L’occasione perduta
In questa estate piovosa e sonnacchiosa il paese si consuma in estenuanti discussioni sul Senato e sull’Italichellum che deve sostituire il Porcellum. Non roba da poco, cose che cambieranno la Costituzione e quindi la nostra identità istituzionale, il tutto sotto l’attenzione dei soliti venticinque lettori dei giornali e nell’indifferenza della ‘ggente. Proprio giovedì scorso mi sono imbattuto in una trasmissione in tarda serata di Alan Friedman, quel simpatico signore dall’accento americano, che intervistava Romano Prodi. Sentire Prodi che parla di economia internazionale e di questioni globali con la semplicità di un professore di liceo è sempre piacevole, comunque la si pensi. Anzi spesso si rimpiange che l’unica occasione riformista del nostro paese sia stata bruciata sull’altare di estremismi parolai e convenienze personali più o meno chiare. Ma sul finale Friedman ha fatto la domanda che ogni elettore riformista dovrebbe farsi: come è possibile che dopo aver giurato di votare Prodi 101 deputati del pd non lo abbiano fatto. E nessuno, dopo un primo momento di falso sconcerto, si chieda più perché tutto sia avvenuto, o meglio che nessuno abbia più chiesto chi siano questi 101 spergiuri che prima si sono alzati in piedi sulle sedie per fare una standing ovation per Prodi e il giorno dopo gli hanno votato contro, e che gli stessi giurino sulla testa della loro mamma che tutti lo hanno votato e che quei 101 mancanti siano sbarcati da Plutone. E soprattutto non si chiedano il perché. Eppure lo stesso Prodi col suo sorrisetto un po’ ironico l’ha spiegato, facendo nomi e cognomi. Dopo la ola sul suo nome (cosa vera!), dopo l’applauso plebiscitario, Prodi ci ha spiegato che quando l’allora segretario Bersani gli annunciò la cosa (lui era in Africa per seguire questioni un po’ più importanti degli squallidi giochetti politici nostrani), lui fece alcune telefonate di “cortesia” e capì che nel partito che aveva contribuito a fondare “rottamatori” e “rottamati” si erano uniti per impedire la sua ascesa e che un noto uomo politico piddino di primissimo piano (non faccio il nome perché porta male, potrebbe implodere la radio!) gli disse che in questi casi bisogna prima sentire gli esponenti principali del partito, che a quanto pare i deputati non contano un tubo, così come le loro standing ovation.

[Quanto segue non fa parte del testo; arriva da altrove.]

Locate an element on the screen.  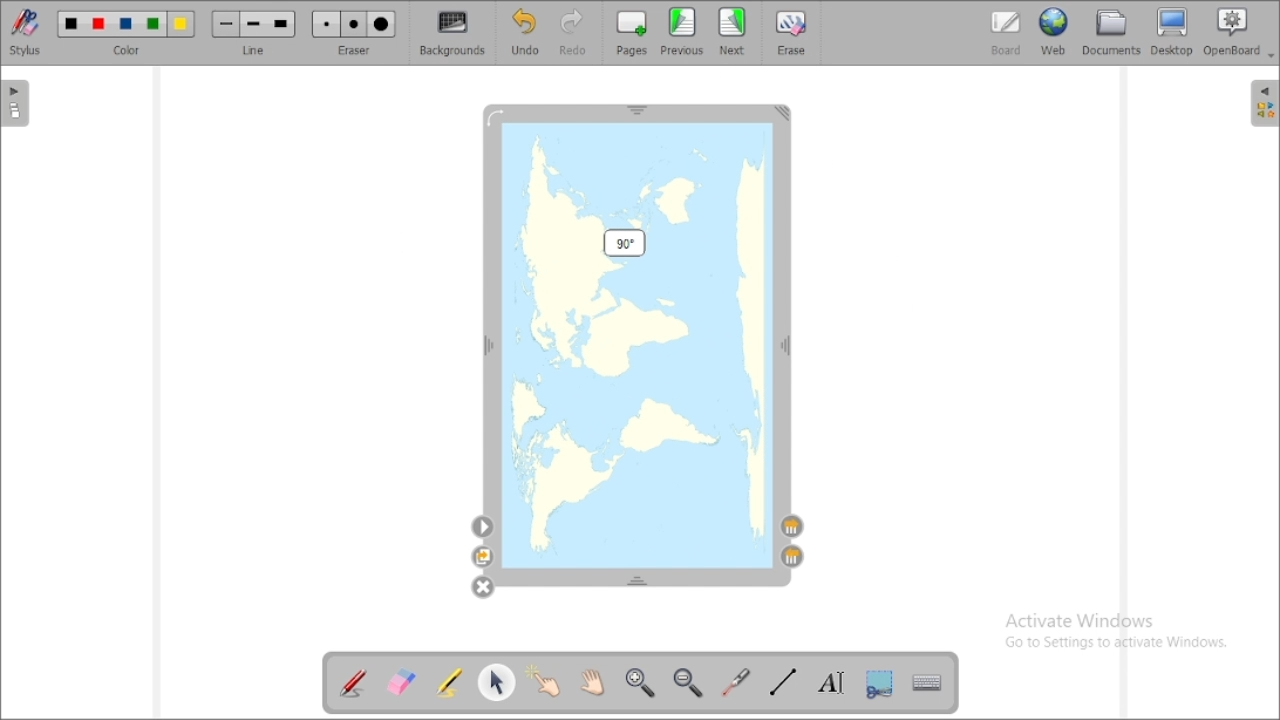
erase annotation is located at coordinates (400, 683).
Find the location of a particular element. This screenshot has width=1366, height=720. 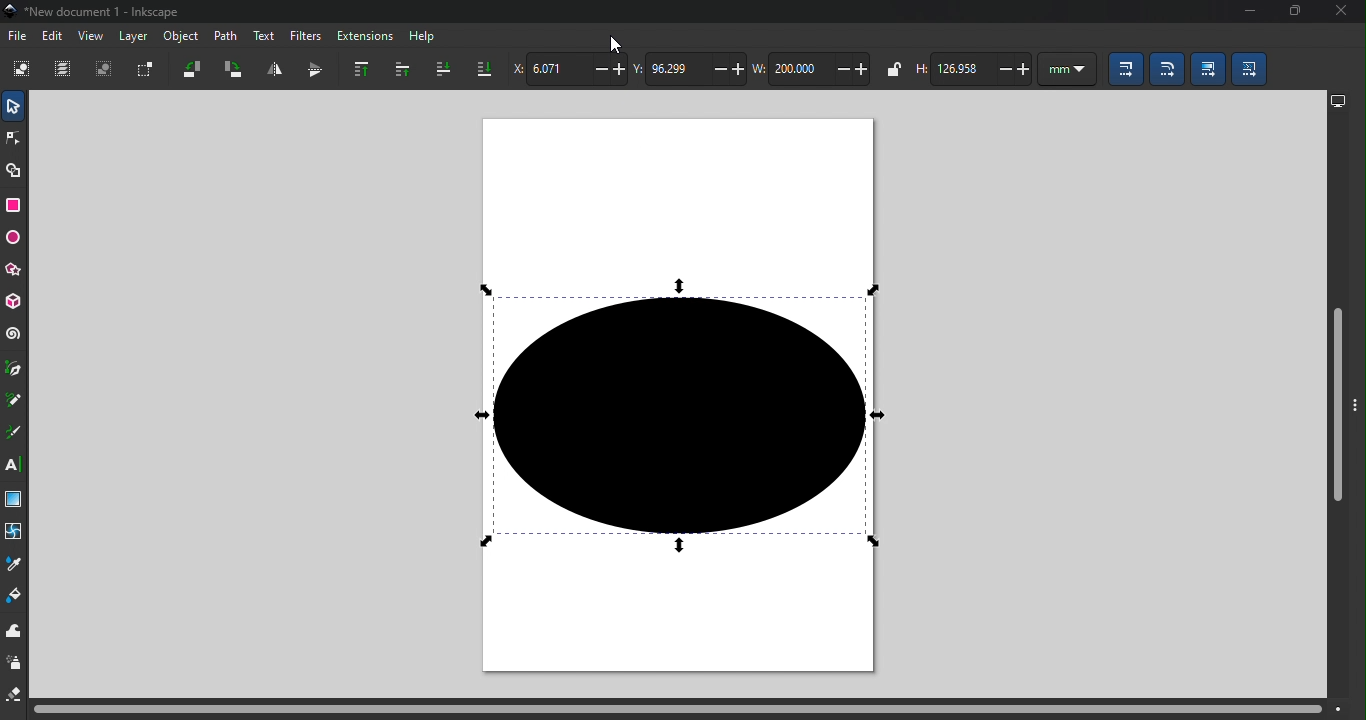

dropper tool is located at coordinates (15, 567).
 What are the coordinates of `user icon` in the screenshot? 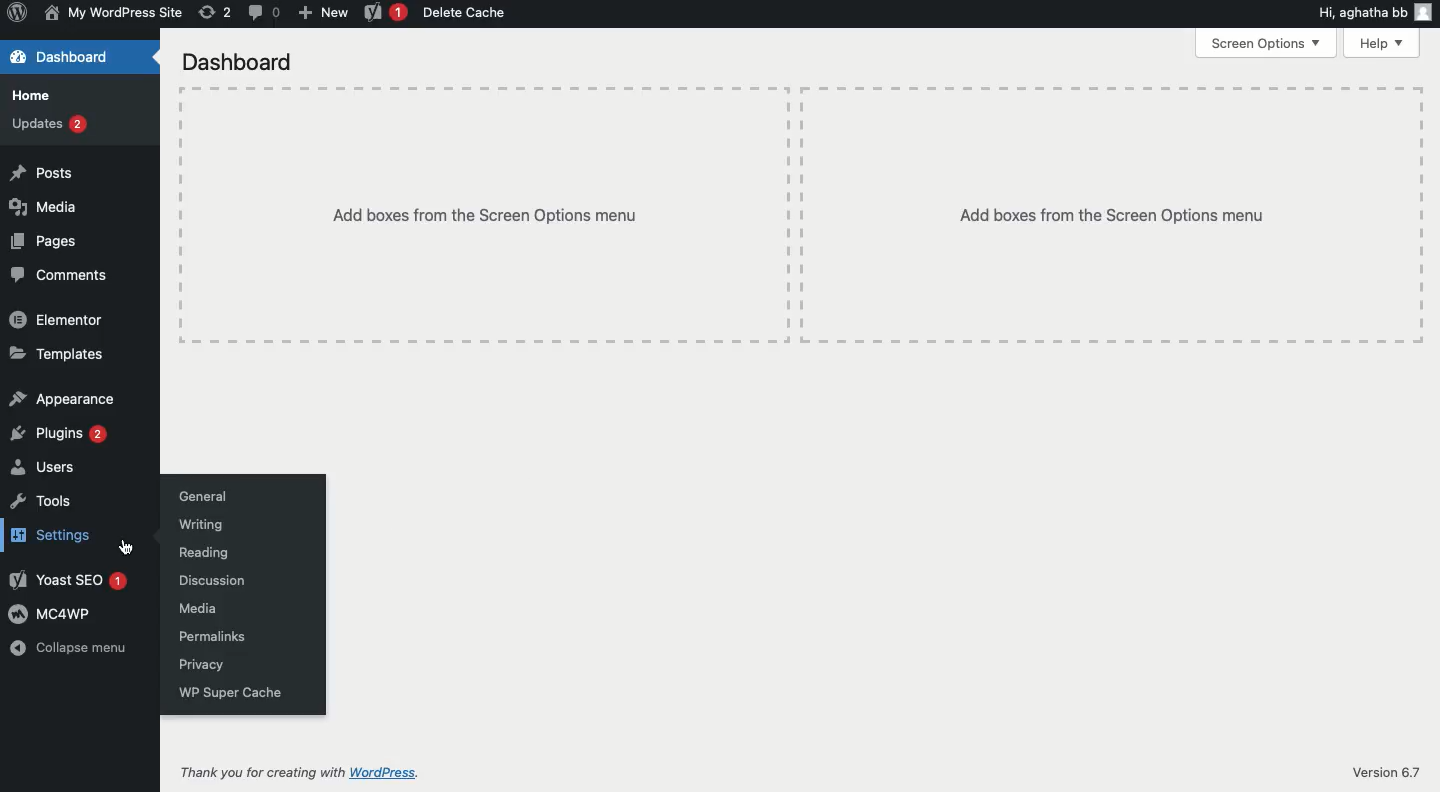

Ecco ho voluto narrare questa piccola storia ignobile perché non ho trovato un commento a questa vicenda, nemmeno da parte di quelli che volevano sapere i nomi dei 101 per sottoporli ai più indicibili supplizi politici (tipo dieci giorni senza cappuccino e brioche). Nessuno, neppure i più “irriducibili”, si è chiesto il perché di questa sconfitta della serietà e della coerenza, facendo rimanere questo equivoco come una spada di Damocle su un percorso di legislatura.

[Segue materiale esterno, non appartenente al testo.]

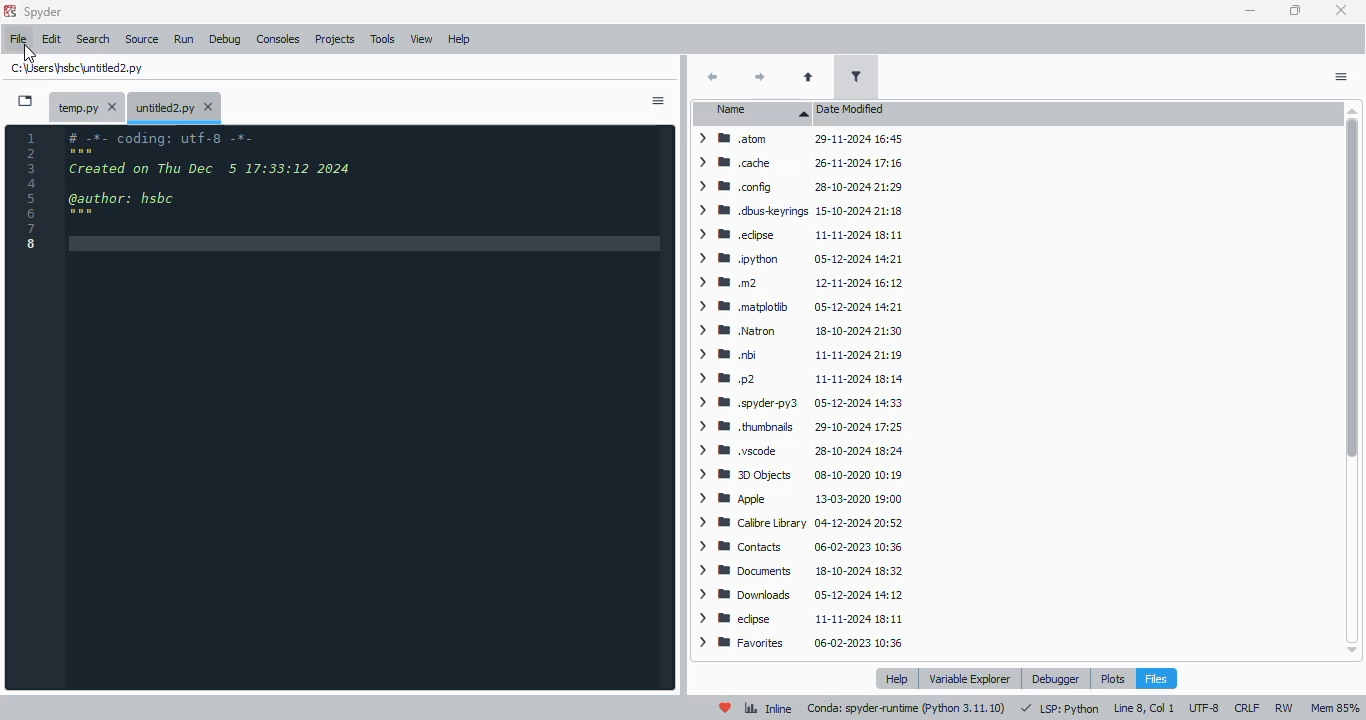  Describe the element at coordinates (1112, 678) in the screenshot. I see `plots` at that location.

Forse perché Prodi si sarebbe opposto ad un certo percorso, o perché, anche se favorevole, avrebbe fatto sentire il suo peso. Sicuramente non ci sarebbero stati patti costituzionali con “pregiudicati” in attesa di nuovi giudizi e attualmente ai servizi sociali. Così nessuno ne parla più: rottamatori e rottamati hanno fatto pace dopo aver minacciato sfracelli, qualcuno ha fatto un passo indietro per farne due avanti, tutto va bene “madama la marchesa” e come al solito nessuno chiede il conto. Eppure rimane l’amaro di un’occasione perduta, di un percorso che poteva essere più limpido in qualsiasi modo si pensi e di un equivoco mai chiarito che ha finito per essere un’ombra o meglio una nebbia su tutto quello che è accaduto dopo. Molti aspettavano una parola di chiarimento, un atto di coraggio nell’ Italietta meschina. Invece no. L’unico a dircelo è stato proprio lui, il “mortadella” che con indosso una maglietta estiva di un colore indefinito ha spiegato al giornalista dallo strano accento americano, per l’ennesima volta, che l’Italia può essere un paese tragico, ma non serio.